My nickname in the office is “The Investor”. There are many reasons for this; none of which includes me having a US$20 million fund in my name to dole out capital to startups from (or at least not yet).
For the inquisitive, I literally started calling myself “investor” and everyone (my team members specifically) just literally took it up and it became the norm.
Warren Buffet is a great investor and one of the few global figures I look up to. I got interested in Buffet the day I realized that a share at Berkshire Hathaway (his holdings company) was worth hundreds of thousands of dollars (presently worth US$454,280). While you need to be rich to own 1% of most companies and sit on their board, you need to be rich to own one share of Berkshire Hathaway.
Occasionally, when I have the time, I try to listen to his annual briefings, not because I own a share in his business (we are getting there), but primarily to listen to snarky, witty, and outright savage responses from his partner Charlie Munger.
Warren Buffet has many rules for investing, one key one is to never invest in what you don’t understand, and this is where crypto comes in.
I like to start by saying I do not trade cryptocurrencies (or at least not yet). While I understand how blockchains work, the principle behind consensus protocols, SHA 256, etc. I don’t necessarily think I’m knowledgeable enough to put real money into cryptocurrencies and be able to predict its outcome. The fact that a single tweet from Elon Musk can shoot up the price of Dogecoin with no fundamental analysis backing its meteoric rise except the fact that the influential founder of an electric car company can change his name on Twitter to the “The Doge Father” and use a Dogecoin emblem as his profile image is pretty disturbing to me.

### SUPPLIED DATA:
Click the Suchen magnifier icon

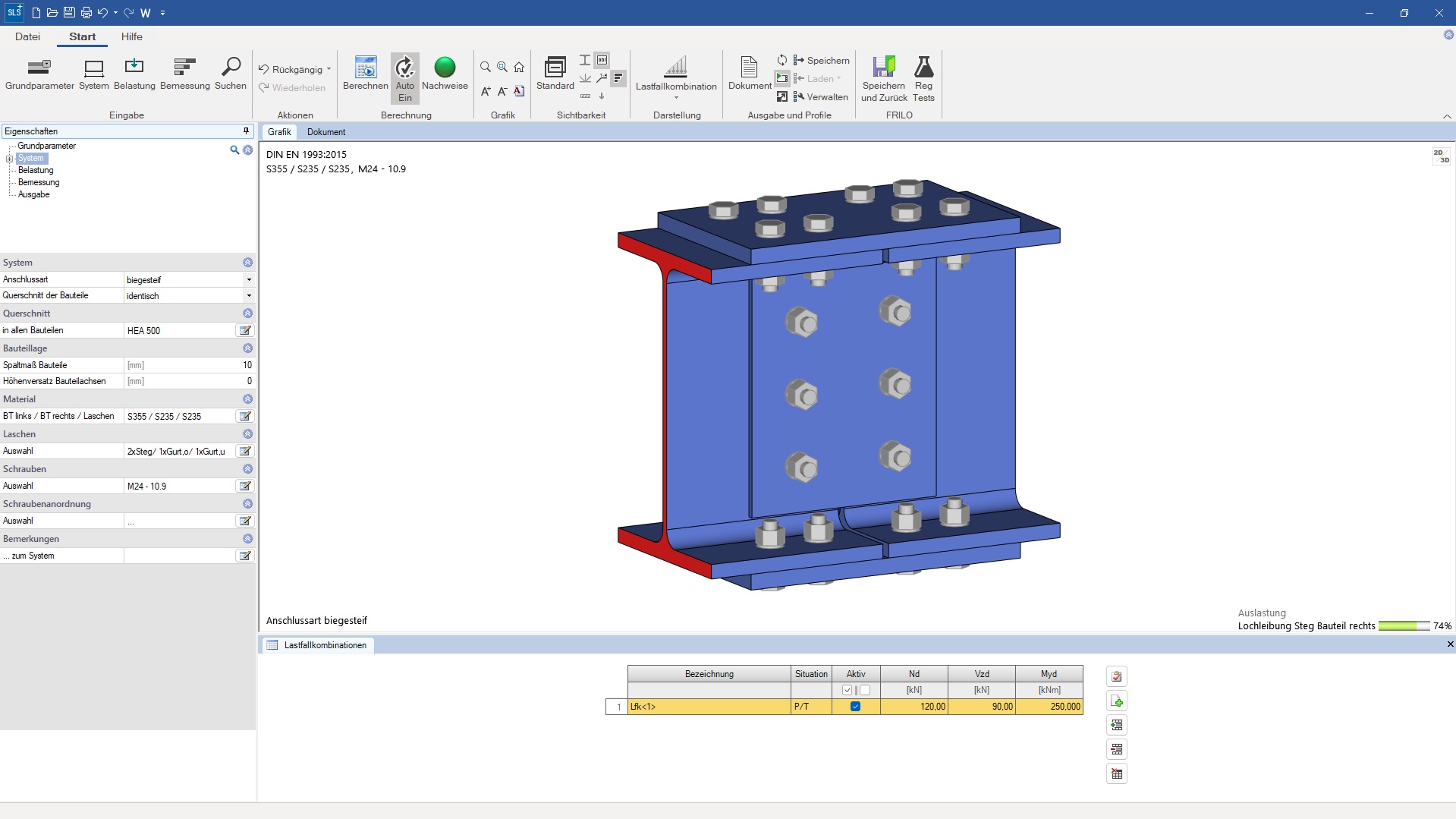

### REQUIRED TASKS:
1. According to the essay on investing, what is one Berkshire Hathaway share presently worth?
2. List every person named in the essay on investing.
3. Carry on the essay on investing and crypto, starting after its last sentence.
The data plays no role in this work.

### RESULTS IN ORDER:
1. US$454,280

2. Warren Buffet, Charlie Munger, Elon Musk

3.
However, my cautiousness towards crypto hasn’t always been beneficiary. A former flat-mate of mine shared with me how he had about US$200,000 in Shiba Inu during the impeccable 2021 crypto market bull run before the market depressed and he had to off-ramp at US$70,000. He still feels hurt that he could have gotten more money out than he eventually did. The last time we talked he was sharing with me how he planned to buy a Mercedes Benz E350, while I’m planning to buy a N450,000 (US$1,000) Oculus Quest 2 VR headset amongst other things. Moral of the story: cautiousness doesn’t always pay :(
CRYPTO, TECH AND 2022
2022 has been an interesting year for African tech so far. This was the year of reckoning for startups raising money without a working business model, product-market fit, and/or even product solution fit. Global macro economical and geopolitical issues meant that investors held their purses tighter and were more than willing to drag founders who wanted to play games with them. It also meant companies without a path to profitability and sustainability had to either find one in time, furlough staff, or go out of business.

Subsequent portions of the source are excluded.